In Re Payless Cashways, Inc.

227 B.R. 730, 1998 Bankr. LEXIS 1590, 33 Bankr. Ct. Dec. (CRR) 663, 1998 WL 864069
CourtUnited States Bankruptcy Court, W.D. Missouri
DecidedNovember 3, 1998
Docket19-60318
StatusPublished

This text of 227 B.R. 730 (In Re Payless Cashways, Inc.) is published on Counsel Stack Legal Research, covering United States Bankruptcy Court, W.D. Missouri primary law. Counsel Stack provides free access to over 12 million legal documents including statutes, case law, regulations, and constitutions.

Bluebook
In Re Payless Cashways, Inc., 227 B.R. 730, 1998 Bankr. LEXIS 1590, 33 Bankr. Ct. Dec. (CRR) 663, 1998 WL 864069 (Mo. 1998).

Opinion

MEMORANDUM OPINION

ARTHUR B. FEDERMAN, Bankruptcy Judge.

Commercial Union Insurance Company (Commercial Union) and Dennis G. Muller, attorney for claimant Matthew Scott Hall, moved this Court to determine the subrogation interest of Commercial Union in the proceeds of a settlement of Mr. Hall’s claim against debtor Payless Cashways, Inc. (Pay-less). This is a core proceeding under 28 U.S.C. § 157(b)(2)(A) and (B) over which the Court has jurisdiction pursuant to 28 U.S.C. § 1334(b), 157(a), and 157(b)(1). The following constitutes my Findings of Fact and Conclusions of Law in accordance with Rule 52 of the Federal Rules of Civil Procedure as made applicable to this proceeding by Rule 7052 of the Federal Rules of Bankruptcy Procedure. For the reasons set forth below, I find that Commercial Union has no claim for subrogation against Payless at this time. I also find that Mr. Muller had a valid attorney’s lien against the settlement proceeds, and that Payless had actual knowledge of that lien. Therefore, Payless is liable to Mr. Muller for 40 percent of the value of the stock it distributed to Mr. Hall on June 30, 1998.

*732 FACTUAL BACKGROUND

Matthew Scott Hall filed a proof of claim in this Chapter 11 bankruptcy case claiming unliquidated damages in the amount of $1,000,000 for a personal injury resulting from alleged negligence on the part of Pay-less. Commercial Union is the worker’s compensation carrier for Mr. Hall’s employer, Kamco Enterprises. In that capacity, Commercial Union paid the sum of $14,931.65 either to or on behalf of Mr. Hall as a result of Mr. Hall’s claimed injuries. There is no evidence before this Court that Payless had any knowledge of these payments.
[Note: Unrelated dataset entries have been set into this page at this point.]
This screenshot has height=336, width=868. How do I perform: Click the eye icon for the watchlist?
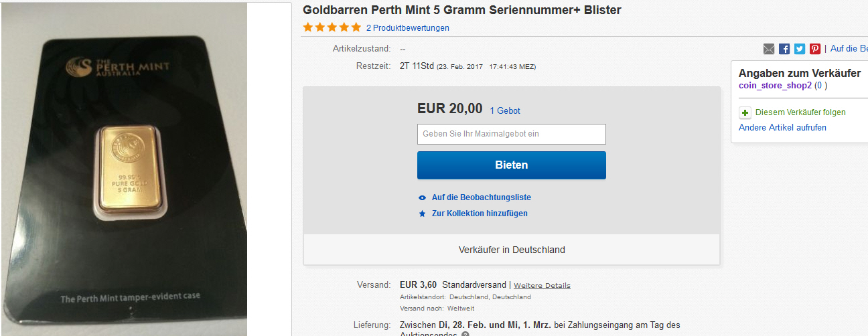pos(422,198)
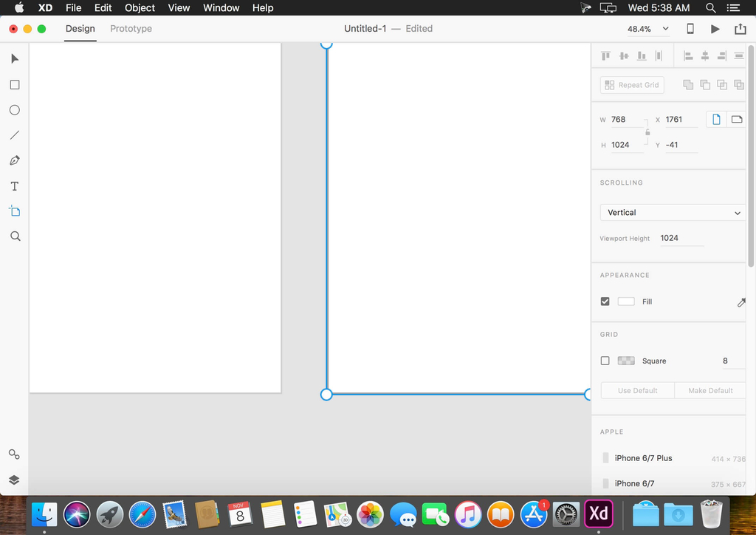Switch to the Prototype tab

[x=131, y=29]
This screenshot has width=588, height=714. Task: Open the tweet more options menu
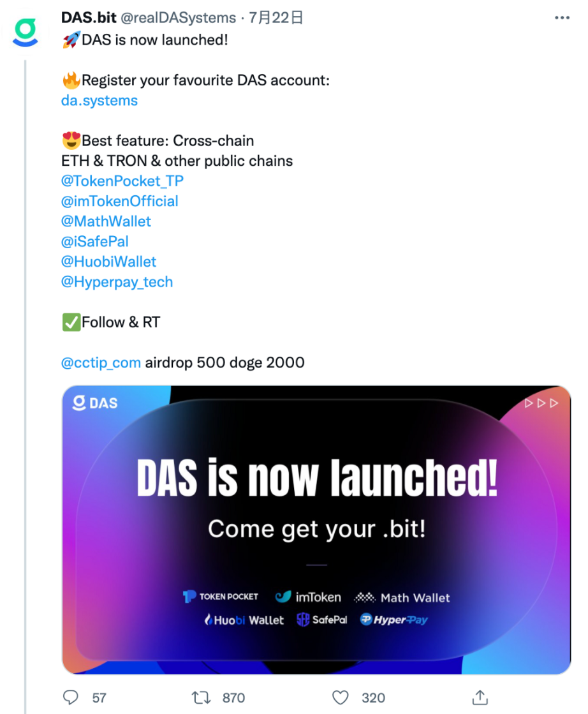561,18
Payless and Mr. Hall reached a settlement agreement that provided for the allowance of Mr. Hall’s general unsecured claim in the amount of $150,000. The settlement agreement also provided for Mr. Hall’s counsel to receive a contingency fee of 40 percent of any amount that Mr. Hall recovers.

Payless’ confirmed Plan of Reorganization (the Plan) provides that allowed general unsecured claims are to be paid in common stock, with a value of approximately 24.4 percent of the claims, based on the assumption that the stock would have a book value of $9.19 a share at the time of distribution. Accordingly, Mr. Hall was entitled to approximately 3,982.59 shares of Payless stock. Of that 3,982.59 shares, Mr. Hall’s attorney claims he has an attorney’s lien for 1,593.04 shares, and Commercial Union claims it has a subrogation claim for 237.76 shares.
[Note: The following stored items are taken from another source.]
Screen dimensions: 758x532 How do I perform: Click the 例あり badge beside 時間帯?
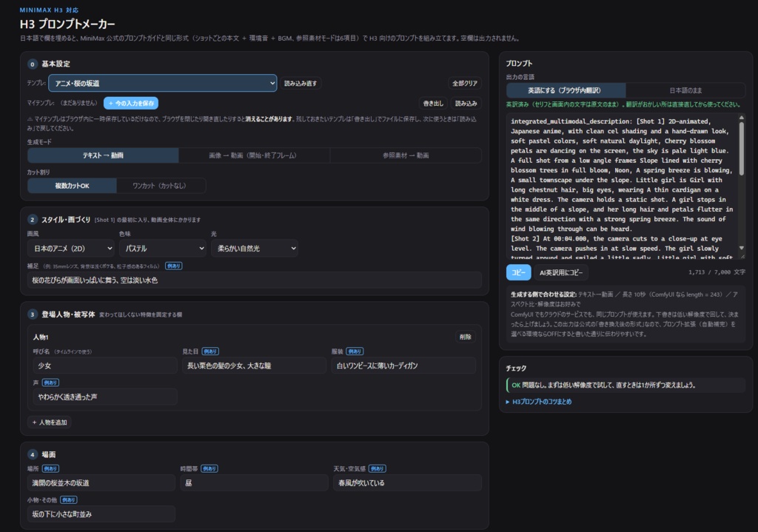(x=209, y=468)
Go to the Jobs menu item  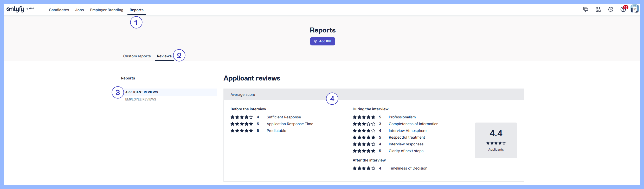pyautogui.click(x=80, y=10)
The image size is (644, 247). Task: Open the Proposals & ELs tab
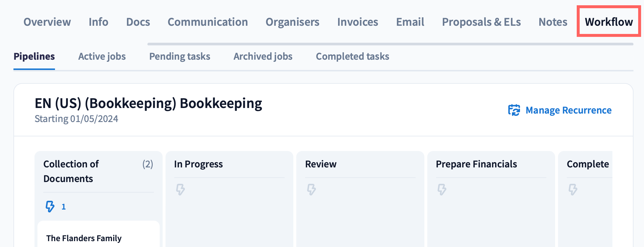481,22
On August 12, 1998, Commercial Union asked this Court to determine its subrogation claim. Payless responded that it distributed 3,564 shares of common stock to Mr. Hall on June 30, 1998. Payless also stated that the distribution may constitute full satisfaction of Mr. Hall’s claim depending upon the final allowance of remaining claims against the estate. Payless, therefore, claims that any entitlement of Commercial Union or Mr. Hall’s attorney to a portion of the distribution is moot with respect to their right to receive a distribution from Payless rather than Mr. Hall.
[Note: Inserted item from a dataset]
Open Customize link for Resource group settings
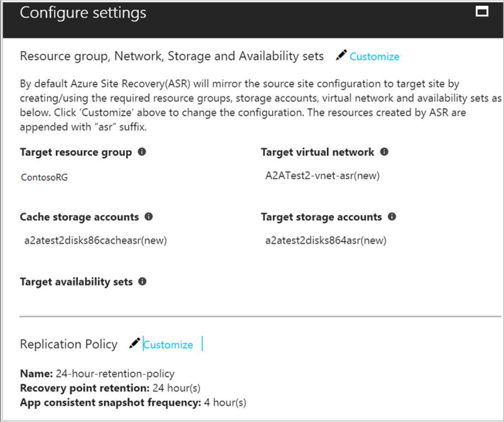The image size is (504, 422). 374,57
Mr. Hall’s attorney then supplemented the original motion to determine the subrogation interest of Commercial Union and asked this Court to direct Payless to cancel the issuance of the 3,564 shares of common stock sent to Mr. Hall on June 30,1998, and to reissue the stock to Mr. Hall, Mr. Hall’s attorney, and Commercial Union in the proportions that the Court determines is appropriate.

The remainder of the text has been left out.